Death and Mythology in the Arena: Sculpture from the Amphitheater at Capua
The amphitheater at Capua was built immediately following and modeled on the Colosseum at Rome. Its decoration is much better preserved, however, and represents the best evidence we have on the sculpture that decorated an amphitheater in the Roman world. Of the exterior decoration we have 16 busts and 5 freestanding statues all of mythological subjects that demonstrate the sculptural program of the façade. From the interior there are a number of fragmentary marble relief panels dating to the mid-second century carrying commemorative and mythological scenes. The commemorative scenes show a variety of events including sacrifices and multiple images of the pompa, the parade that initiated the events in a day of games. These all share the use of the amphitheater as architectural context for the events establishing them as occurring immediately outside its walls. The other scenes are mythological and include mythological figures boar hunting, the punishment of Prometheus, and the flaying of Marsyas. The myths portrayed are consistent with what Kathleen Coleman called fatal charades; the hunt may be a themed venatio while the Prometheus and Marsyas reliefs are similar or identical to prisoner executions performed as mythological enactments known from literary sources such as Martial, Strabo, Tertullian and Ulpian. These self-referential decorations are designed to reinforce the activities in the arena and the value systems behind them while enhancing the experience for spectators.
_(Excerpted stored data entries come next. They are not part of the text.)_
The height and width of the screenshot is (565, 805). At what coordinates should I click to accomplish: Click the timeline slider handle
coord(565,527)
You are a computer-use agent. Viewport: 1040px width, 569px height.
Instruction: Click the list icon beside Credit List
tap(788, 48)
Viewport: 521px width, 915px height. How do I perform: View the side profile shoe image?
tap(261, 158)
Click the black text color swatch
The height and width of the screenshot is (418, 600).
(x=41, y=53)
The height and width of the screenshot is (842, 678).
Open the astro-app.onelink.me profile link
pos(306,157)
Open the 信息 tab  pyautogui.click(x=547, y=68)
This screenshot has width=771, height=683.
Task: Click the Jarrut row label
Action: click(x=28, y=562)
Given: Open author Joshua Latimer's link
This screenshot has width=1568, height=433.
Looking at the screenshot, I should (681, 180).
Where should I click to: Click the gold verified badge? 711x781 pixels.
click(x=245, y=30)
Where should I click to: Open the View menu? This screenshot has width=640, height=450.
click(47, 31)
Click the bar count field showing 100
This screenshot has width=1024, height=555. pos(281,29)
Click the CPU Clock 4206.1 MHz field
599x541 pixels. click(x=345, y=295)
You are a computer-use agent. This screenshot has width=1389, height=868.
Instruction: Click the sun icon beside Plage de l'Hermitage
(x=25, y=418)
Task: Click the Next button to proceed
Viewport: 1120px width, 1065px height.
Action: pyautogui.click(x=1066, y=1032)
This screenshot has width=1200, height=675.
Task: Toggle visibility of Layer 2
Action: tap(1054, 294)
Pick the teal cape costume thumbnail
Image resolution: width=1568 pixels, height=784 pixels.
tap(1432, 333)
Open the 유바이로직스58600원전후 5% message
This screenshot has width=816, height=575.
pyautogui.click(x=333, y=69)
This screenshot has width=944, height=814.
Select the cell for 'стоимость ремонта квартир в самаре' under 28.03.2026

Vergil at Sperlonga: Interior Decoration, Imperial Ideology and Roman Literary Culture
This lecture starts with a brief survey of Roman domestic space and the reliance of its decoration on Roman literature. Wall paintings, mosaics, and sculpture all show evidence of a deliberate basis not just on Classical mythology, but on the versions of myths found in Roman literature. These are found particularly in Roman dining spaces where hosts projected a self-consciously intellectual and cultured identity. From this foundation, we turn our attention to the dining grotto of the emperor Tiberius at Sperlonga. With its dramatic colossal sculpture groups of Scylla and the Cyclops Polyphemus as well as smaller groups, the grotto was one of the grandest and best-decorated dining spaces in the Roman world. This lecture explores the subjects of the sculptures, the meanings behind their selection and concludes that the major groups illustrate scenes from Vergil’s Aeneid, not Homer’s Odyssey as long thought. In addition, the groups demonstrate a reliance on Roman literature directly with the major sculptures of Polyphemus and Scylla selected for Vergil’s reference to them in a dining context in the Aeneid. The use of the works as metaphors for imperial politics and as the foundations for ideological display in the imperial world is also explored.